Débuts professionnels
Entre les deux guerres, il commande plusieurs flottilles et escadres. En 1939, il devient commandant en chef de la Mediterranean Fleet, théâtre où la marine doit protéger les communications britanniques face aux forces italiennes et allemandes.
Cunningham, souvent appelé « ABC » d’après ses initiales, se forma dans la guerre des destroyers. Son expérience des Dardanelles lui apprit à agir agressivement sans oublier la vulnérabilité d’une flotte opérant loin de ses bases. À la veille de la guerre, la Méditerranée imposait un problème complexe : protéger Suez, Malte et les convois tout en affrontant une marine italienne nombreuse et une aviation basée à terre.

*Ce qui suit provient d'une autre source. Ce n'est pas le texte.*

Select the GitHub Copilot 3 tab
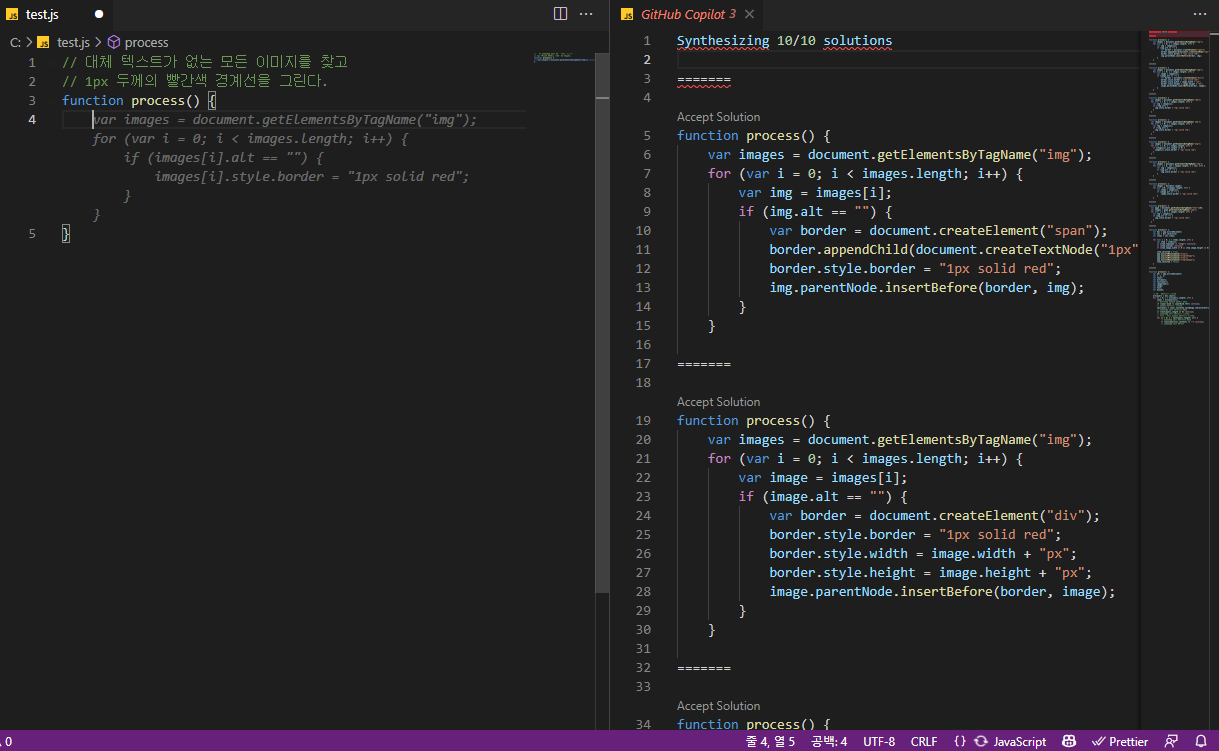 click(688, 14)
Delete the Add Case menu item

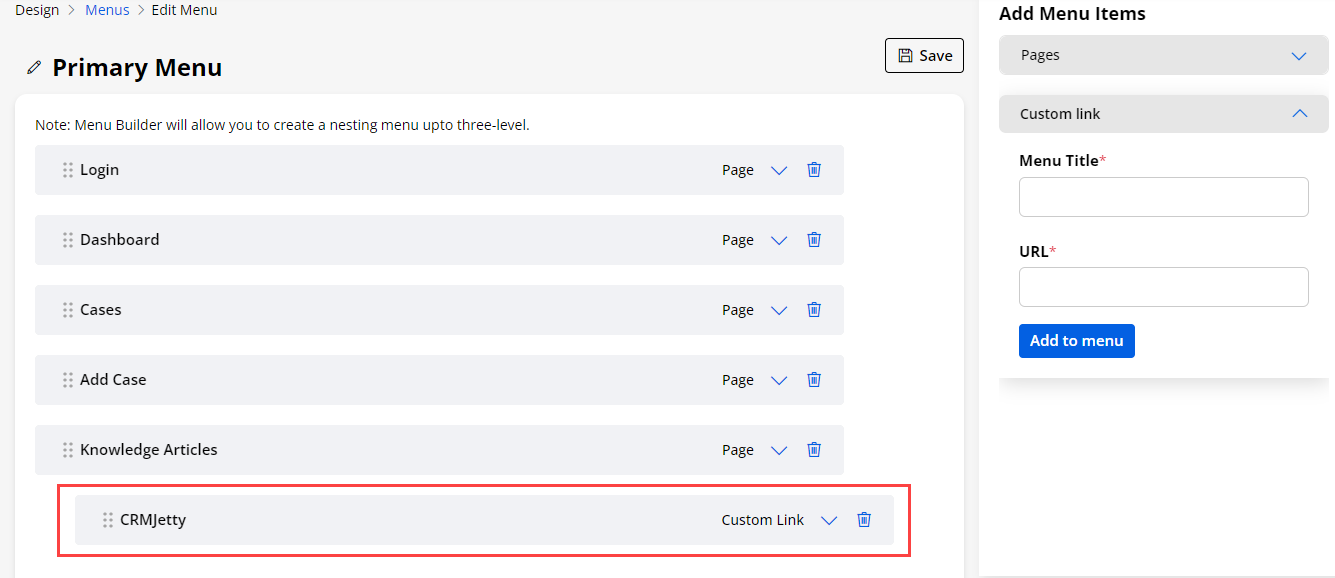(814, 380)
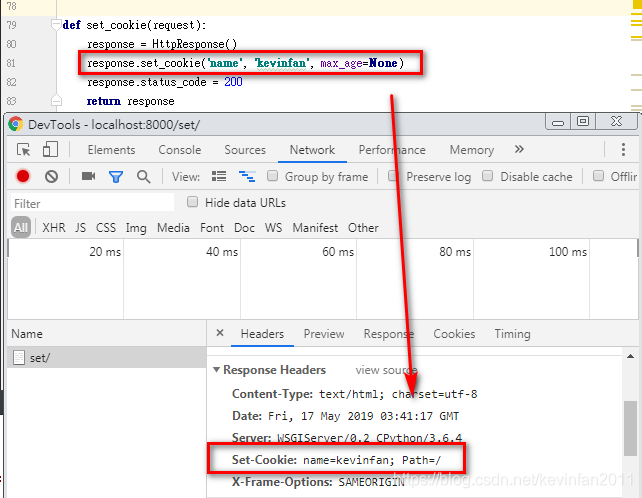642x498 pixels.
Task: Open network search with magnifier icon
Action: click(143, 176)
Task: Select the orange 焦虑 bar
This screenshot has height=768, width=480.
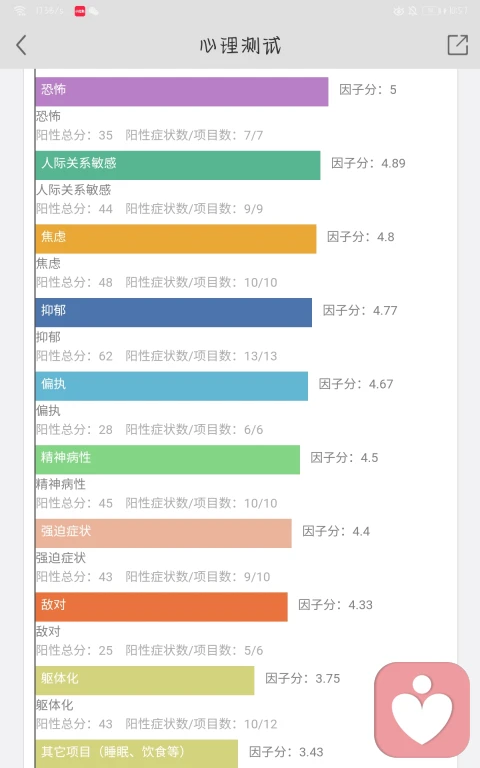Action: click(x=176, y=239)
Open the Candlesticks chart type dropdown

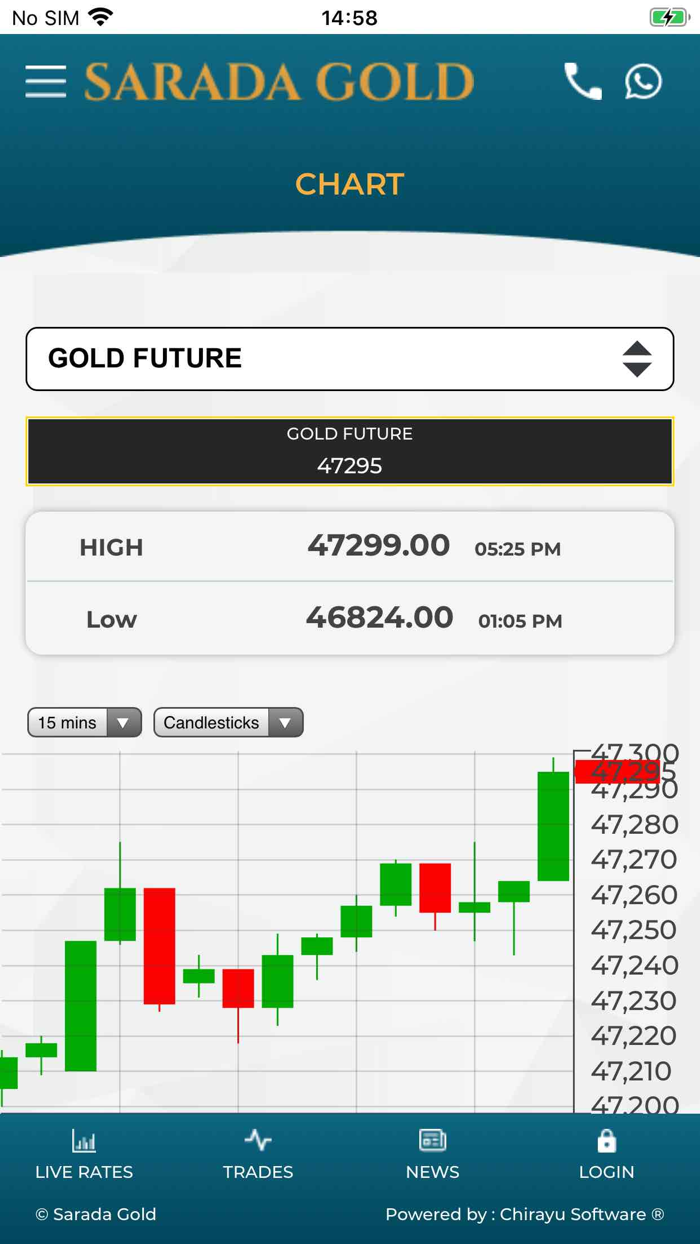click(228, 722)
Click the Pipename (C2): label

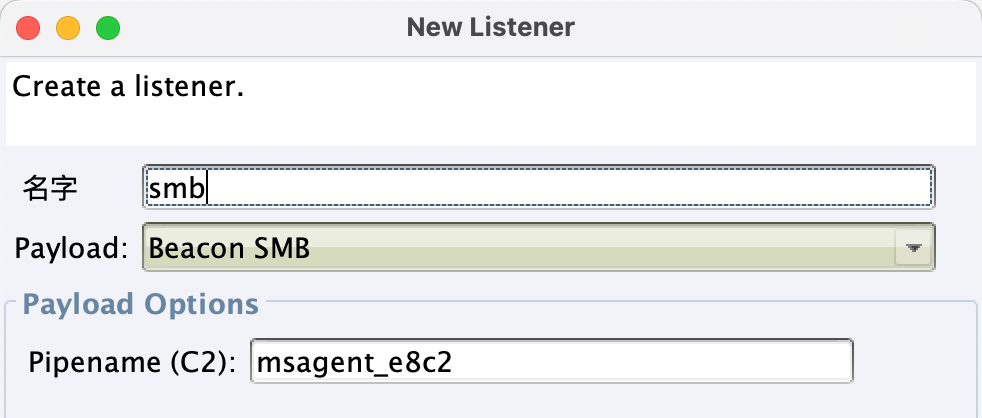click(x=132, y=362)
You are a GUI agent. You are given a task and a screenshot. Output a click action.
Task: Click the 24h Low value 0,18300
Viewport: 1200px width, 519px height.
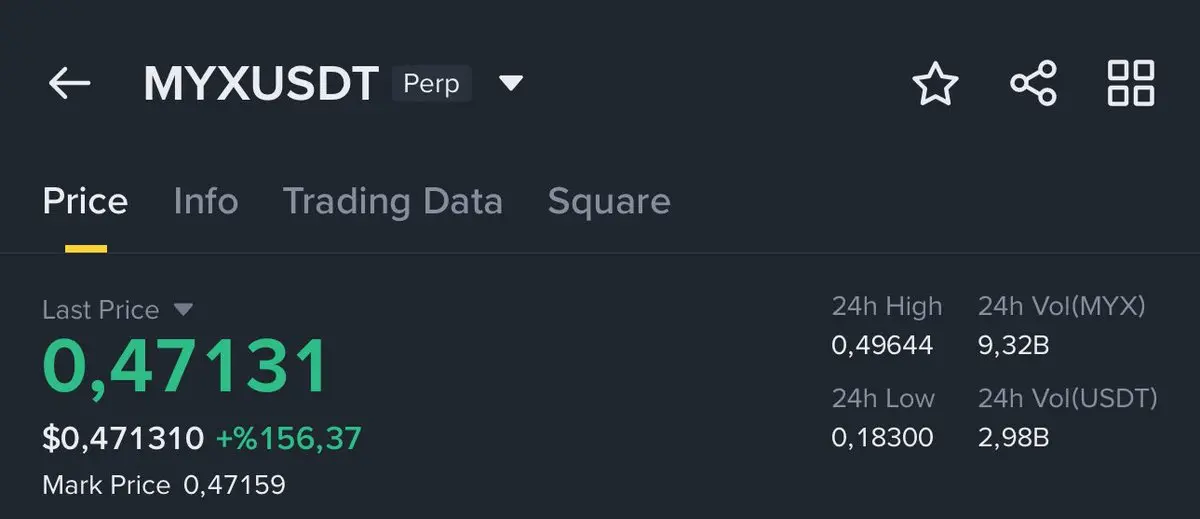click(x=882, y=437)
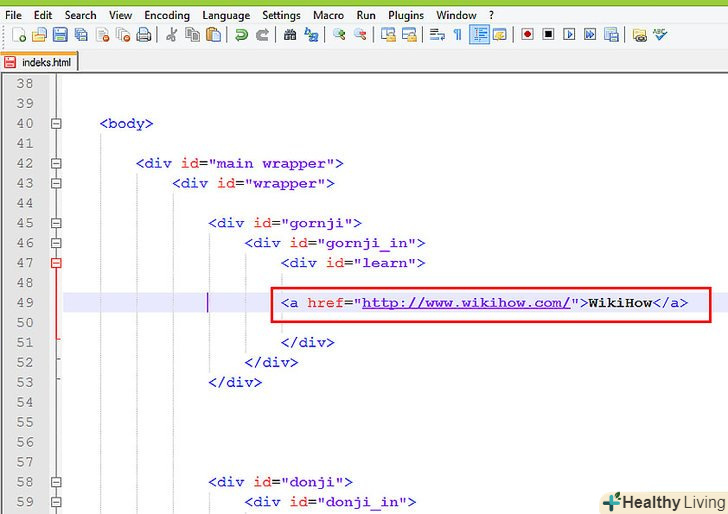
Task: Undo the last edit with the green arrow
Action: 241,35
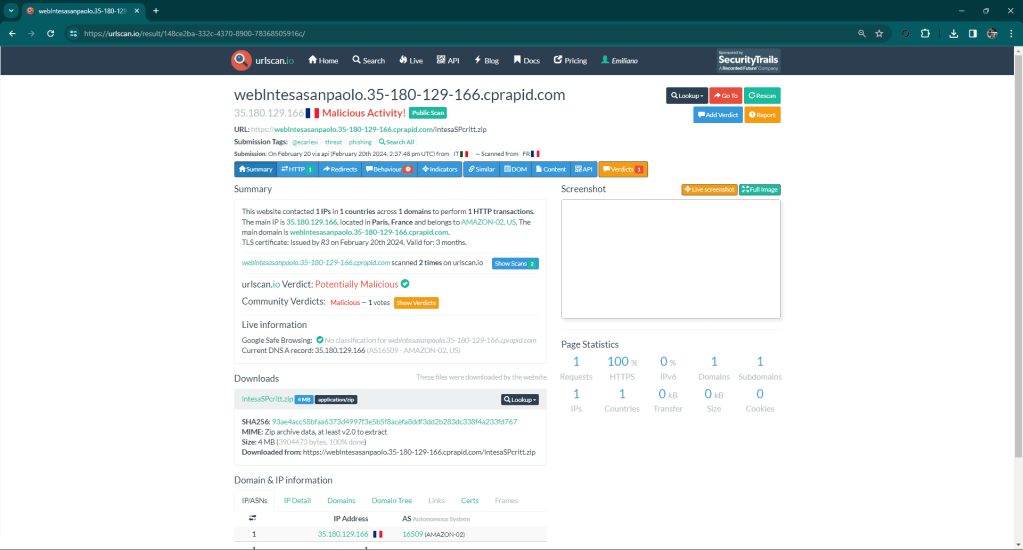Click the Show Scans button
Viewport: 1023px width, 550px height.
tap(515, 263)
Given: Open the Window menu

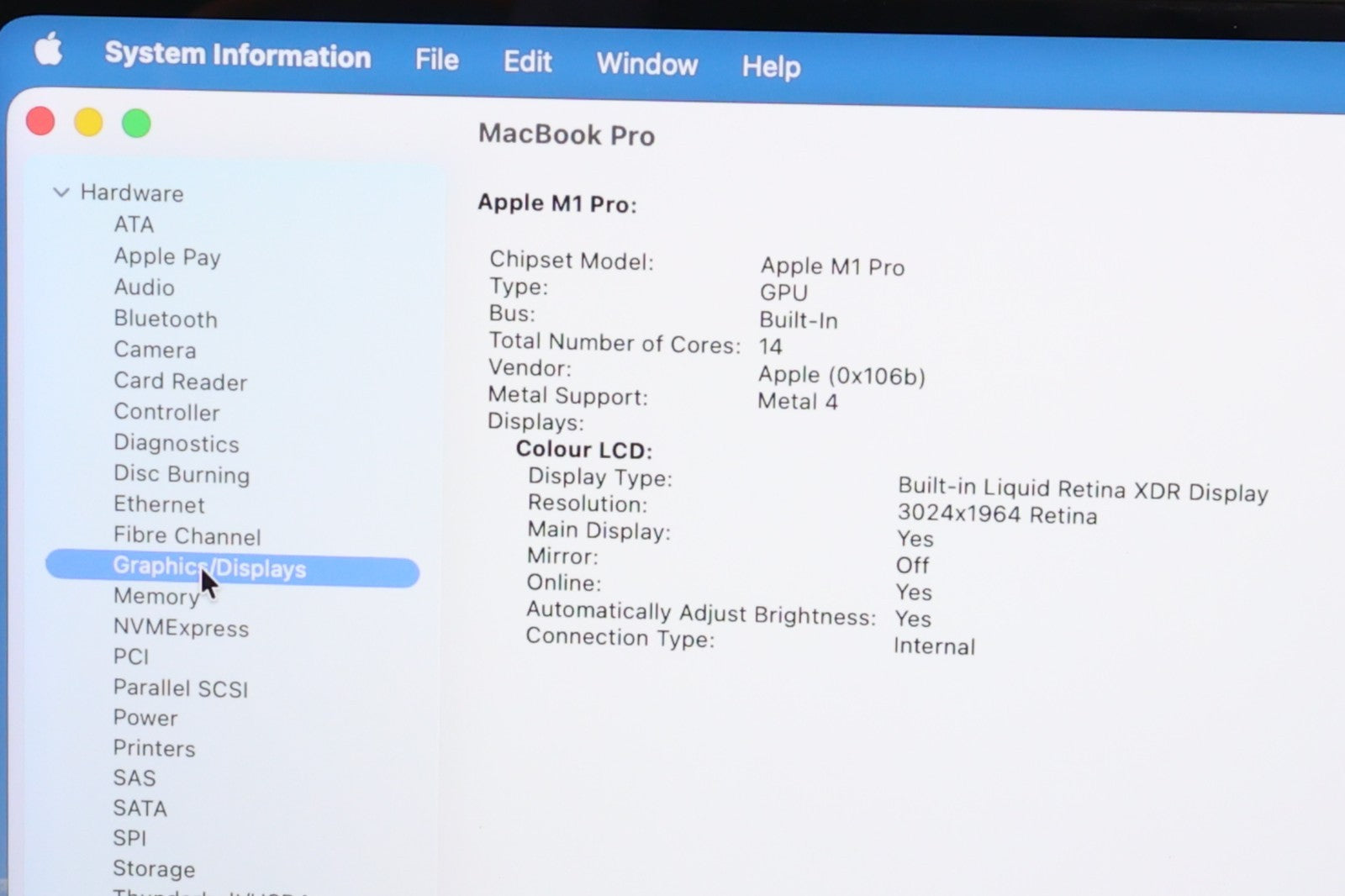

Il entretint une relation étroite avec l’amiral français René-Émile Godfroy à Alexandrie. Après l’armistice français de 1940, il obtint par négociation la neutralisation pacifique de l’escadre française présente dans le port, évitant une répétition du drame de Mers el-Kébir.
Seconde Guerre mondiale
1940–1941
Il soutient l’attaque aéronavale de Tarente, qui endommage gravement la flotte italienne, puis remporte la bataille du cap Matapan en mars 1941. Il organise aussi les évacuations difficiles de Grèce et de Crète.
1941–1942
Ses forces escortent les convois de Malte et appuient les opérations en Afrique du Nord malgré de lourdes pertes.
1943–1945
Après avoir commandé la mission navale alliée à Washington, il retrouve la Méditerranée pour les débarquements en Afrique du Nord et en Italie. En octobre 1943, il devient First Sea Lord et dirige la Royal Navy jusqu’à la fin de la guerre.
Tarente et Matapan
L’attaque de Tarente, dans la nuit du 11 au 12 novembre 1940, démontra qu’un petit groupe d’avions torpilleurs pouvait frapper une flotte au mouillage. Trois cuirassés italiens furent endommagés. En mars 1941, le renseignement Ultra et la reconnaissance permirent à Cunningham d’intercepter une force italienne au cap Matapan. Les cuirassés britanniques détruisirent de nuit trois croiseurs lourds, imposant une prudence durable à la Regia Marina.
Grèce, Crète et Malte
Les évacuations de Grèce et de Crète coûtèrent plusieurs navires sous les attaques aériennes. Cunningham accepta ces risques pour sauver les troupes, estimant qu’une flotte se reconstruit plus vite qu’une tradition de confiance entre l’armée et la marine. Les convois de Malte furent tout aussi dangereux. Leur maintien empêcha l’Axe de disposer librement de la Méditerranée centrale et contribua à fragiliser le ravitaillement de l’Afrique du Nord.
First Sea Lord
À partir d’octobre 1943, Cunningham dirigea l’ensemble de la Royal Navy. Il participa à la préparation navale d’Overlord, à la lutte anti-sous-marine et au transfert progressif de moyens vers l’Asie. Il devait aussi préserver la coopération avec les États-Unis, dont la puissance navale devenait dominante.
Commandement et limites
Cunningham privilégiait l’initiative et la présence au combat, mais ses décisions s’appuyaient sur le renseignement, la logistique et la supériorité technique britannique dans certains domaines. La victoire méditerranéenne ne fut pas uniquement navale : elle dépendit aussi de l’aviation, des forces terrestres, de la résistance de Malte et des erreurs de coordination de l’Axe.
Fin de guerre et après-guerre
Il quitte ses fonctions en 1946 et reçoit le titre de vicomte Cunningham of Hyndhope. Il exerce ensuite plusieurs charges honorifiques.
Héritage et distinctions
Cunningham est considéré comme l’un des plus grands amiraux britanniques du XXe siècle. SA conduite agressive mais calculée maintint la présence navale alliée en Méditerranée.
Son prestige repose autant sur ses victoires que sur la confiance qu’il inspira aux équipages et aux autres armées. SA formule sur le temps nécessaire pour construire un navire et celui requis pour bâtir une tradition résume une conception du commandement où la réputation de l’institution compte autant que le matériel.